What was largesse for the toadies proved to be an impoverishment for the local poor as it denied them their historical rights enshrined in the tradition. Abadkaar (settlers) were mostly small and medium-sized landholders. The farmers and landowners who had the advantage of honed agricultural skills turned the Bar jungle into the most prosperous farmlands of the subcontinent. That’s the reason one witnessed, in the late nineteenth and early twentieth centuries, the mushroom growth of small market towns (Mandi) which handled the sale and distribution of massive agricultural produce.

The whole process of bringing the Bar region under cultivation had twofold effect. On the one hand it gave unprecedented boost to farming and agrarian output but on the other it unleashed profit-driven socioeconomic forces that began destroying the nature irretrievably. Forests were cut and burnt to ashes, causing incalculable environmental degradation which wasn’t immediately visible. Natural habitat of wildlife was destroyed causing gradual extinction of a host of species of birds and animals. The land stood denuded of its natural assets with the vanishing of ‘white lion’ of Damodar Das, ‘parrots and peacocks’ of Hafiz Barkhurdar and the agile ‘gazelle’ of Waris Shah. Traditional but secular and open indigenous culture was the collateral damage of this seemingly profitable ruination of the Bar, the heart of the Punjab, ancient and modern.

The settlers’ ignorance of the ancient culture of the Bar region lulled them into a false sense of superiority that made them look down upon the local people and society. Since a sizeable part of the Bar was a jungle, the newcomers pejoratively called the old inhabitants ‘Jaangli’ (people of the jungle), smugly forgetting that this region of Punjab was the birthplace of glorious Harappa civilisation in ancient times and in the modern era from the 10th century onwards, it produced the greatest legends, inimitable seers, unyielding freedom fighters and unmatchable poets.
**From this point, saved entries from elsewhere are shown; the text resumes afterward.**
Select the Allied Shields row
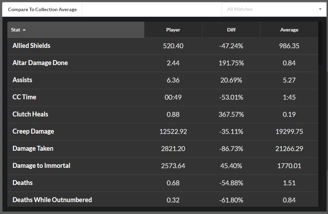 point(163,46)
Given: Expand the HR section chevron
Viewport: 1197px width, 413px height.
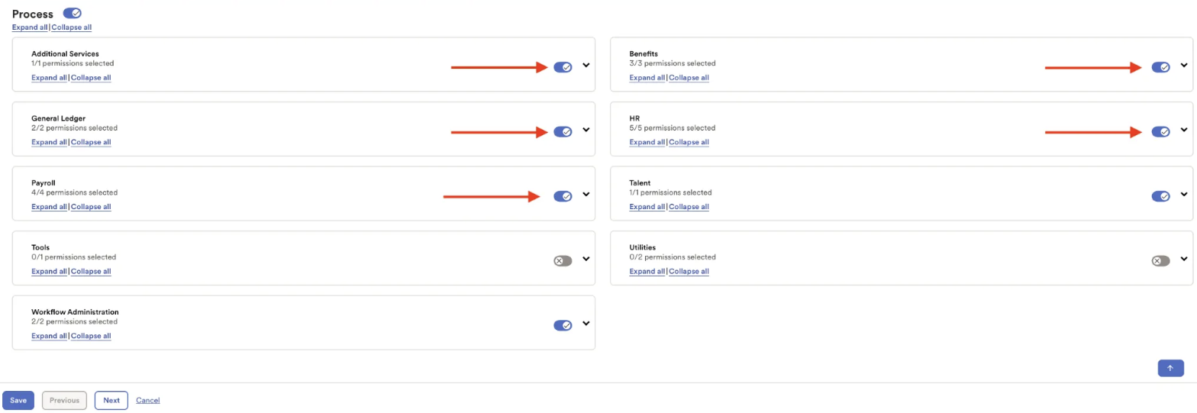Looking at the screenshot, I should [1184, 130].
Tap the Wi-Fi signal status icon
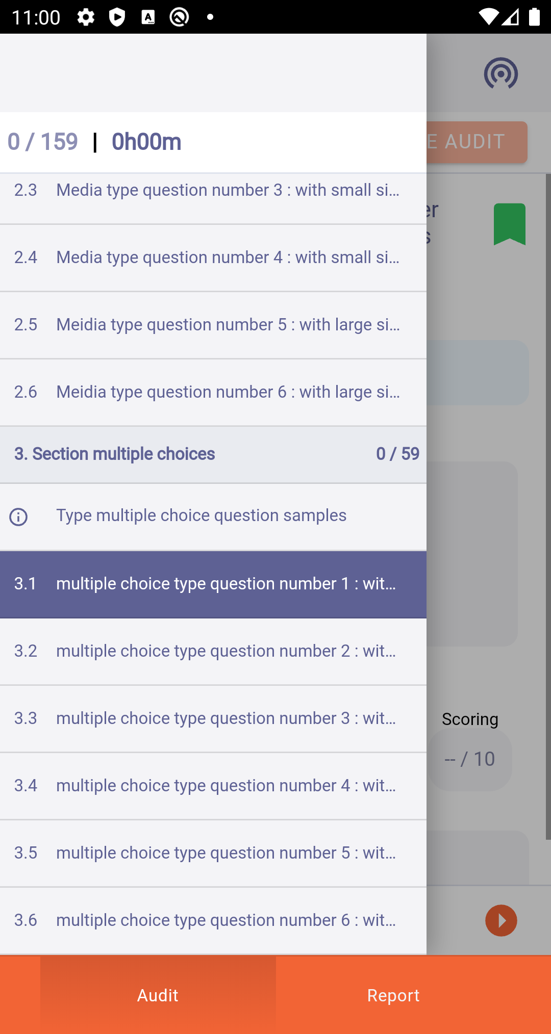 pyautogui.click(x=488, y=17)
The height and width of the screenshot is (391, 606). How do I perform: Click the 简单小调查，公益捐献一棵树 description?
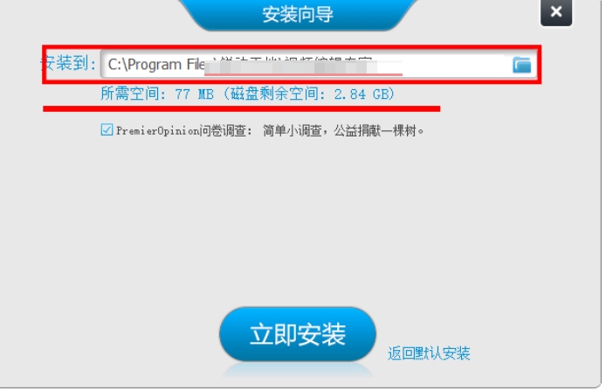340,131
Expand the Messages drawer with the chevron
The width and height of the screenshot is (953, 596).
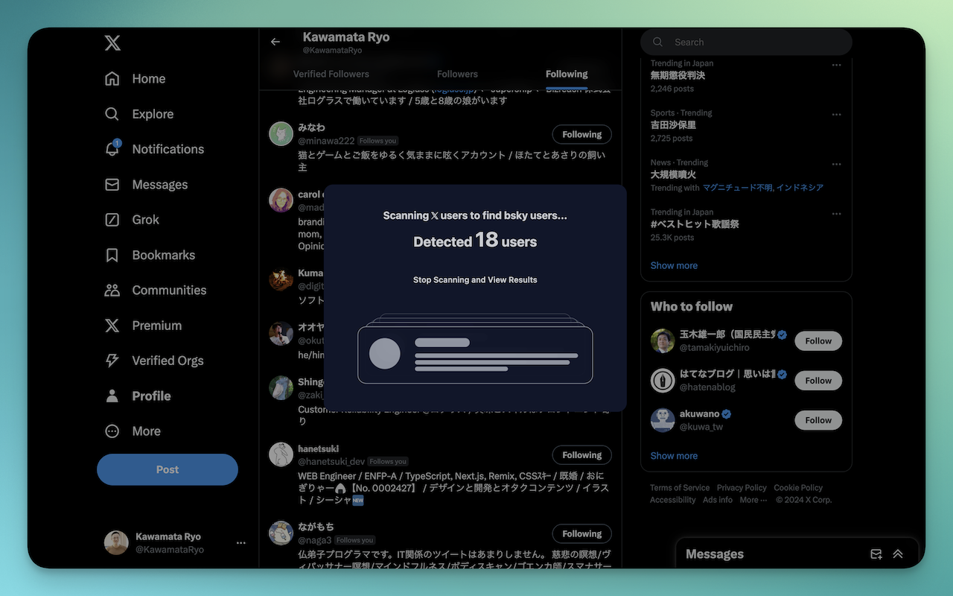tap(898, 554)
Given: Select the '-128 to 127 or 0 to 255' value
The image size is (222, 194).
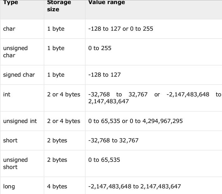Looking at the screenshot, I should (121, 29).
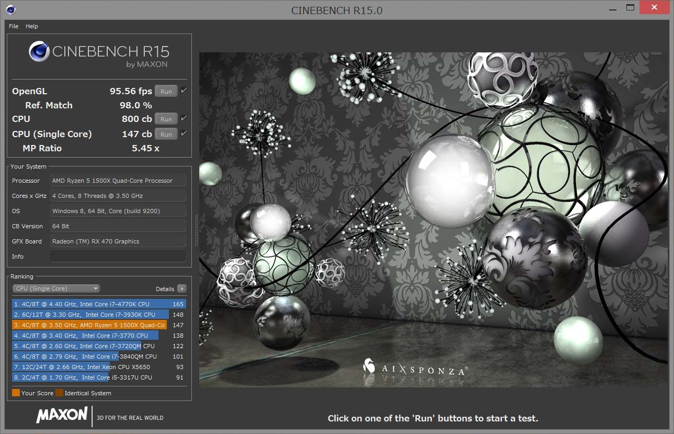
Task: Click the orange Your Score color swatch
Action: pos(16,393)
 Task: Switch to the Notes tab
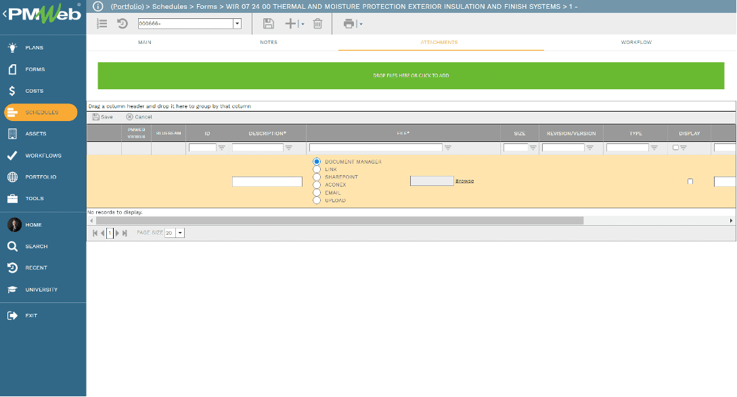click(x=269, y=42)
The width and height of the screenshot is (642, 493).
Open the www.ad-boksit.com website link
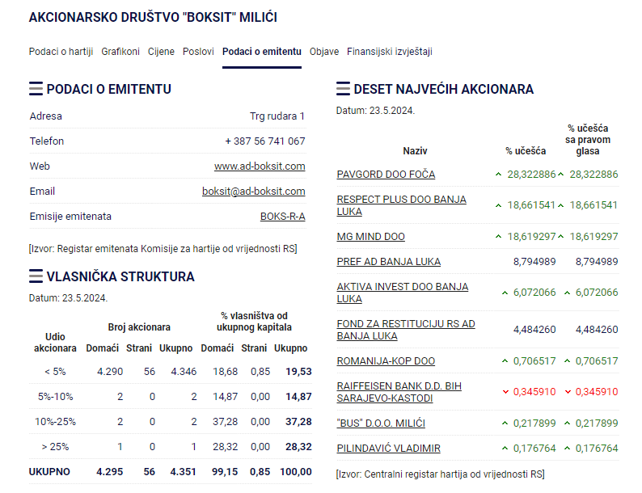260,166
Paradoxically the settlers themselves would not conceive their historical being in the absence of Heer Ranjha, Sahiban Mirza, Baba Guru Nanak, Damodar Das, Dullah Bhatti, Hafiz Barkhurdar, Nijabat, Waris Shah, Ali Haidar and Ahmed Khan Kharal. The legends and the great characters came out of this ‘Jungle’ on to the stage of history. These ‘Jaanglis’ have been, in fact, more civilised that any other civilised group in the subcontinent as they are heirs to the ancient sophisticated urban Harappa civilisation.

The upside of this big demographic transformation can be seen in the gradual emergence of new socio-cultural and politico-economic patterns infused with fresh vitality as a result of intermingling of diverse groups from diverse areas of Punjab. The newly evolved linguistic expression for instance carries a rich blend of Lahndi, Majhi and Doabi dialects with a smattering of Multani/Seraiki vocabulary.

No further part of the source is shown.